The name of the game is funk. And the Colorado-based quartet Zuba plans to keep it that way.
"We really want to make the music danceable," said drummer Wallace Lester during a phone call from Eugene, Ore. "We do have many different influences, but everyone in the band wants it funky."Lester, guitarist/vocalist Liza (who dropped her last name years ago) bassist Sid Green "Bud" and keyboardist/wind instrumentalist Mark Pauperas - collectively known as Zuba - will play the Cinema Bar, 45 W. Broadway (300 South), Tuesday, June 18. Doors open at 7 p.m.
Zuba's easy grooves brings to mind George Clinton and Sly and the Family Stone as well as some progressive rock riffs apparently touched off by Traffic.
"The history of rock (music) is coming out the surface more and more these days," said Lester. "The music we play has a deep history in rock, and we try to modernize it.
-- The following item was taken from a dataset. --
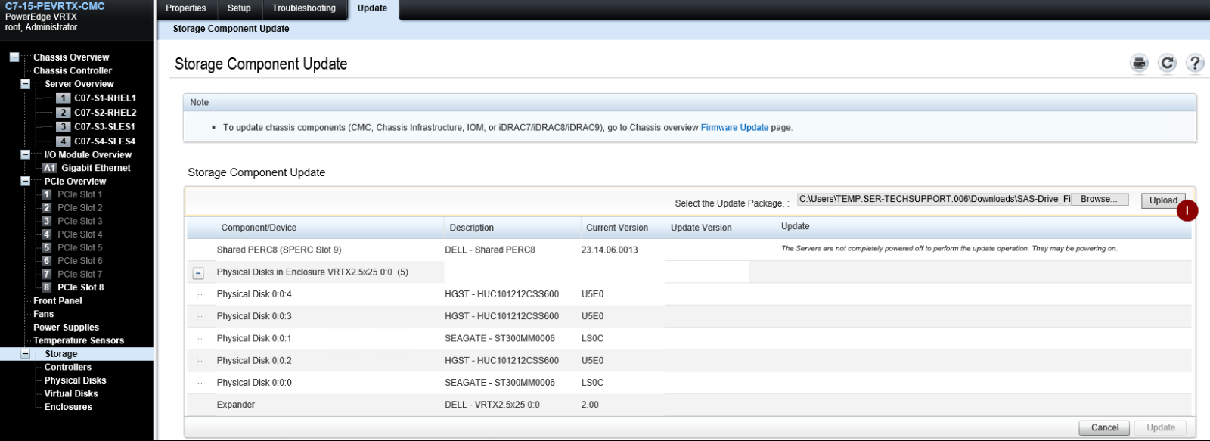Open the help question mark icon
The height and width of the screenshot is (441, 1210).
pyautogui.click(x=1195, y=64)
We don't want to do the whole retro thing, but it is inspiring to us.
"We all lived in Telluride (the home of the Telluride Bluegrass Festival) and watched a lot of bands make a living," said Lester of Zuba's beginnings. "I saw Liza in another band and wanted to play music with her."
Zuba, which is an insulting term for a waiter used by cooks of a restaurant Lester once worked in, formed in 1991. After a few lineup changes and a move to Boulder, the band began playing and touring.
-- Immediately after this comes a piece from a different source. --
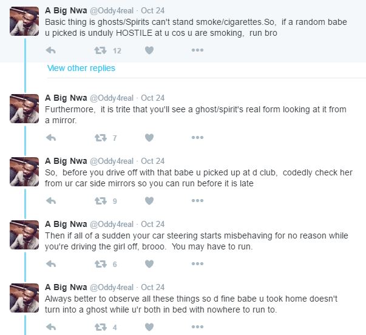
Task: Reply to the mirror real form tweet
Action: [x=51, y=138]
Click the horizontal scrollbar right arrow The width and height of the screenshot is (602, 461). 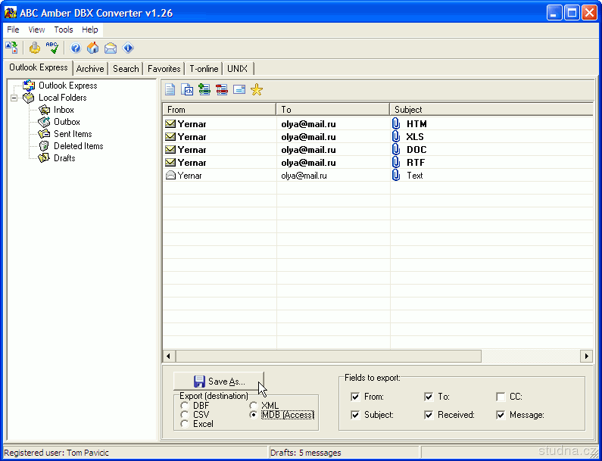point(586,356)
"We seem to have things backwards," said Lester. "First, we rehearse and tour, then we record. So a lot of the people who buy the album will already be familiar with the songs."
"The New Cruelty" is actually Zuba's third album. The band independently recorded a self-titled album in 1994. It's second is a live recording called "Live Soundboard '95."
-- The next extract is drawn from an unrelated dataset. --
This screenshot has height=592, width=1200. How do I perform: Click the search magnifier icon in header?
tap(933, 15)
"Things are getting easier for us," said Lester. "It's actually snowballing."
Shortly before the completion of "The New Cruelty," the makers of a new Woody Harelson movie, "King Pin," saw Zuba in a Colorado club and asked if the band would make a cameo.
"At first we were suppose to be on the soundtrack, but that required us to sign a contingency agreement - something like a prenuptual agreement if you will - that would give the movie makers control of the songs," explained Lester. "We turned it down. The reason why we're making the music we are is because we have that freedom and we want to keep it."